→ Exercise description
Starting with the line that contains "You are a GUI" and stopping after the line that contains "This screenshot has width=974, height=642.", copy the entries below exactly. Include nothing else.

→ Source data
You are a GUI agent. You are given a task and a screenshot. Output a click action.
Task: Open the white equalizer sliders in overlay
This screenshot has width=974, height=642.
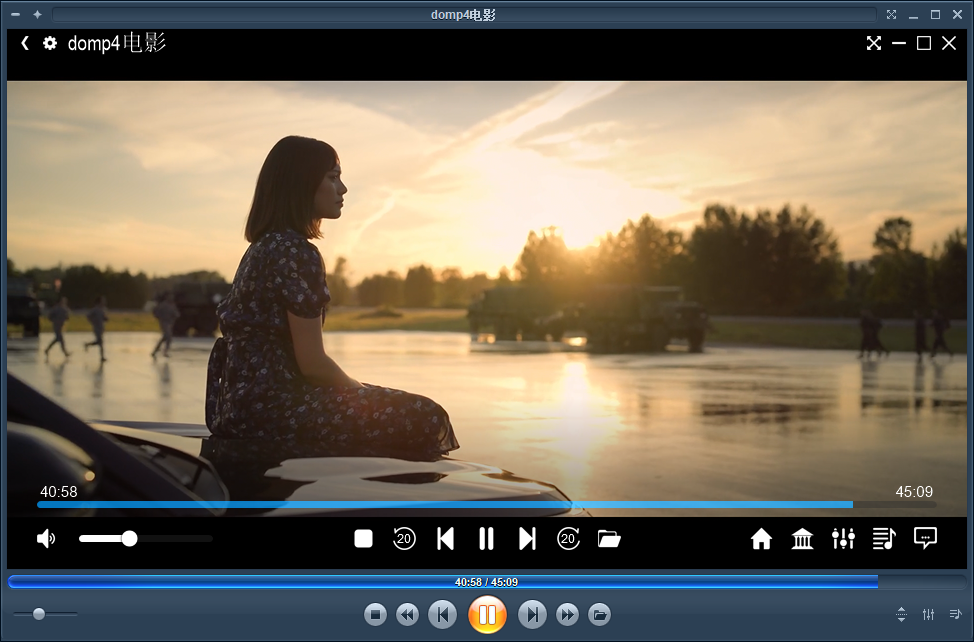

==

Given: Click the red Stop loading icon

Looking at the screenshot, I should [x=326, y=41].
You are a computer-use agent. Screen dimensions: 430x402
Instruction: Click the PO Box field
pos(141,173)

→ Solution to this task
You are a GUI agent. You are given a task and a screenshot. Output a click action.
Task: Open the white equalizer sliders in overlay
This screenshot has width=974, height=642.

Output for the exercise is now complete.